Sqlization is not an English word (yet), it is however a symbol used by us to denote the process of turning unstructured but correlated data sets into a relational database against which SQL like queries can be performed. “Virtual” means that during the sqlization process, the underlying data are neither copied nor altered and the database tables are virtual (i.e., non-existing) so that the database instance is actually a virtual one. The system build the virtual database during startup time using the current snapshot of the file system as input and listen to the changes within at least part of the file system and update its content in response.
Here the data sets are unstructured in relational data sense, they could well have other structures which are not or cannot be directly used by the process to be described. For example the said data is a document with rich internal structure or the data is a webserver log entry that contains field items that can be categorized into different, but related virtual data tables.
Sqlization requires the creation of artificial relational database schema that for the target data system that can be mapped to the original data schema of the target system, depending on how the sqlization is expected. Most likely it could contain more information (potential or space) than the original one for extra data correlations to be build and recorded into the new database, making the sqlized system richer in content and information.
The said virtualization has many benefits. First, the target data sets could be very large and change constantly, like a user’s file system inside his/her operating system, it is not realistic to copy, transform them all into a concrete relational database instance and keep the two copy synchronized. Second, there are cases in which the sources of the data sets can be redirected, merged, or disconnected. Virtualization creates a layer of data indirection which can be programmed to redirect to, merge with, or disconnect from data sources either at configuration level or even during the run-time, making the system expandable.

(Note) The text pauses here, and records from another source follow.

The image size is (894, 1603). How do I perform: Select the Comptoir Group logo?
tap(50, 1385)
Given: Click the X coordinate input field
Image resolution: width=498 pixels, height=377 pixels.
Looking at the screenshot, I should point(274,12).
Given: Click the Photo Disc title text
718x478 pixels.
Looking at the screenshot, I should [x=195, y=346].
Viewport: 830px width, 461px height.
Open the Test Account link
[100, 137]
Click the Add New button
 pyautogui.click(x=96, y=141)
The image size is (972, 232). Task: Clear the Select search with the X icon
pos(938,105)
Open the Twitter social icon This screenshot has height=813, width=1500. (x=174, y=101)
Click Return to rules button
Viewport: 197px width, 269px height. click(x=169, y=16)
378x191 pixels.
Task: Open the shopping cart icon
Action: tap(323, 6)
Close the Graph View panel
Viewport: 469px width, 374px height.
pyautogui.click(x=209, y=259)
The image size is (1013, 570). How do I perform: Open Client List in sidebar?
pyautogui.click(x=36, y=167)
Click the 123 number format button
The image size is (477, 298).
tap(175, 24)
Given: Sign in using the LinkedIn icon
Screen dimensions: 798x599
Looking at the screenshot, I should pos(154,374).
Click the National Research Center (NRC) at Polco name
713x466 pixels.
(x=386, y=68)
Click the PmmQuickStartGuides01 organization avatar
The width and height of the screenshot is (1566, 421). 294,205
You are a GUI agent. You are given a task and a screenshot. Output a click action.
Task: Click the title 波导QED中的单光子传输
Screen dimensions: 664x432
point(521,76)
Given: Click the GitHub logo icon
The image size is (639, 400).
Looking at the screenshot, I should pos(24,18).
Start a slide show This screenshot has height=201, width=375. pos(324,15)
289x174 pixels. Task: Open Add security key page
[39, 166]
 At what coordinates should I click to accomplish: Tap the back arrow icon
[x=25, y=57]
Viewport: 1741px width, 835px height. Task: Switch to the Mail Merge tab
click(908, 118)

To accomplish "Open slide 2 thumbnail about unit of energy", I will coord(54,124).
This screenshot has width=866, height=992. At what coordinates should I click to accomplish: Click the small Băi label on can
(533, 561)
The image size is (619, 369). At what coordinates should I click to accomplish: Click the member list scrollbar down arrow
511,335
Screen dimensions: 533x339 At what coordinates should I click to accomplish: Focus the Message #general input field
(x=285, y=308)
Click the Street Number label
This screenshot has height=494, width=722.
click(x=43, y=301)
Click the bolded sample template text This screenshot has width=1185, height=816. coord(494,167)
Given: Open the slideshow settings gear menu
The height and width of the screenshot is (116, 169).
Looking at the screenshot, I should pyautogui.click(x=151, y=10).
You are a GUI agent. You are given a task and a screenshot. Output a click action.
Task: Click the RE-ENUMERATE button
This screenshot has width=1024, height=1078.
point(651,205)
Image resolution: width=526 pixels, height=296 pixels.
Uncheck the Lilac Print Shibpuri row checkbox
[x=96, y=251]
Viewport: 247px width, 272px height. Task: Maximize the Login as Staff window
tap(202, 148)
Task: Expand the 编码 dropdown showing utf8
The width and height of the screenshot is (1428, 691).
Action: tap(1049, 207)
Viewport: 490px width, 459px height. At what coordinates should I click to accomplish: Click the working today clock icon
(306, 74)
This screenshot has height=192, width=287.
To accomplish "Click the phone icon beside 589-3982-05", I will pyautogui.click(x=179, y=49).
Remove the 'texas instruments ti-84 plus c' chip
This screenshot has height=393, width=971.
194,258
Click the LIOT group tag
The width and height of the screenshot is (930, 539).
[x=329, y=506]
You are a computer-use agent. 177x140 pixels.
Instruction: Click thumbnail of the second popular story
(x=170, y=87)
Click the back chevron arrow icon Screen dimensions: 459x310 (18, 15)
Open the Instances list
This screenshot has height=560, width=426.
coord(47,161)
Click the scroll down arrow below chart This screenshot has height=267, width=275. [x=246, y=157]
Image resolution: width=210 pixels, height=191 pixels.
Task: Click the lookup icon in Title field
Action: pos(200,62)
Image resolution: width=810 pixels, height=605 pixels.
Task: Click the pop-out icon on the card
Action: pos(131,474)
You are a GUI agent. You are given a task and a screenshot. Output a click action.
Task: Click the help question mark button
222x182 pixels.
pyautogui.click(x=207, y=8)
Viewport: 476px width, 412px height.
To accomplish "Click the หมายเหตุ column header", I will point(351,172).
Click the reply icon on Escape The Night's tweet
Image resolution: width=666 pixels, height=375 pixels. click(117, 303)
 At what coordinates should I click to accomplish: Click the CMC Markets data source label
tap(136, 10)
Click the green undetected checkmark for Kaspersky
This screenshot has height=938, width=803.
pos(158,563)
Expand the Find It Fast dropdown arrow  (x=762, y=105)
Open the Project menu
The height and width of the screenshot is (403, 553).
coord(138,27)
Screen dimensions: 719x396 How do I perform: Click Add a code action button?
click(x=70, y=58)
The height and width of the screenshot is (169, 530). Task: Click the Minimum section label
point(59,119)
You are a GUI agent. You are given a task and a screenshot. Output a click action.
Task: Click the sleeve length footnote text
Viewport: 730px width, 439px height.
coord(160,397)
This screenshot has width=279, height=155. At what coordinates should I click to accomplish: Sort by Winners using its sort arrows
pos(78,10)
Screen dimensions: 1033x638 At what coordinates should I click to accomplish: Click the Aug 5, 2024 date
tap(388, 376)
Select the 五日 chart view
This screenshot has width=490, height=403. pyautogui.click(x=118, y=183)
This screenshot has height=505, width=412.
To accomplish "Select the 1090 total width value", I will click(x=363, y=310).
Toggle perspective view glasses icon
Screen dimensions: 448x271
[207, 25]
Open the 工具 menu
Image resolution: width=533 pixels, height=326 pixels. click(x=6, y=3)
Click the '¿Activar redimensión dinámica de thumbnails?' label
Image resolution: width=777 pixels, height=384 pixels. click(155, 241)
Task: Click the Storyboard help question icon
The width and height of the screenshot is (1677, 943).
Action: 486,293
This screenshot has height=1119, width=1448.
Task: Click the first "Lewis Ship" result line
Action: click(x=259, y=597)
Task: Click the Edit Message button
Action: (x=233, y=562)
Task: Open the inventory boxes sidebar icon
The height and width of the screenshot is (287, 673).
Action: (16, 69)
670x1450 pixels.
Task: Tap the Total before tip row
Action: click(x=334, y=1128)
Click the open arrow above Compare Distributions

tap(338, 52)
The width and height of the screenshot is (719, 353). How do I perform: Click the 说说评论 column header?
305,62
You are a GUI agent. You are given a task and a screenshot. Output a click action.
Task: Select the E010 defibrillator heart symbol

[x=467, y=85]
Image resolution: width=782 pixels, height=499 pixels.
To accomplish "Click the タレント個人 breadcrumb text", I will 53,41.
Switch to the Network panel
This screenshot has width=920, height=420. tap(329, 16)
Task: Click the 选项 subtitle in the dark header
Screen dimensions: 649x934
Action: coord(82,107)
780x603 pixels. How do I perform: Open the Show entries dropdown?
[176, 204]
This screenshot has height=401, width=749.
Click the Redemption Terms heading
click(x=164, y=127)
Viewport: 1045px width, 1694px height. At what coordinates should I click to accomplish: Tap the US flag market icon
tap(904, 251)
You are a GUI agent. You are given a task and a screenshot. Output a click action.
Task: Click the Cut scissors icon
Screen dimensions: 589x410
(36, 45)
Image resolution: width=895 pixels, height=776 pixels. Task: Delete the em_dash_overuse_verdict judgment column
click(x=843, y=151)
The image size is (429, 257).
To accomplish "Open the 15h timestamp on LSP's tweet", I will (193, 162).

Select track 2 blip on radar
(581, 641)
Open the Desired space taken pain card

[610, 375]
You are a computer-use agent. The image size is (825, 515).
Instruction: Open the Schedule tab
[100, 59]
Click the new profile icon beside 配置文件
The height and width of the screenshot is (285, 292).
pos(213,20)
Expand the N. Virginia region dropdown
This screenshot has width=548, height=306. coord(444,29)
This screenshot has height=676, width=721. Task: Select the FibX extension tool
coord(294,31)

It is obvious that sqlization of data sets exists the same time as the advent of relational database since data has to be structurally formatted and written into the database somehow. It is the way how they are written into the database that makes the difference. The current status of sqlization technology is too broad topic to be covered here since there are unlimited kinds of data systems. Let’s concentrate on the file system from now on.
There are many database file system on the market. They are file systems build on top of a relational database. The original data (files) are stored into a database in these systems so they are backed by relational database. Sqlization means something different. It means turning an existing data system into a relational database instance. There are a few of these kinds of products on the market.
There is little information on the virtual sqlization of file system or any other data system published at present.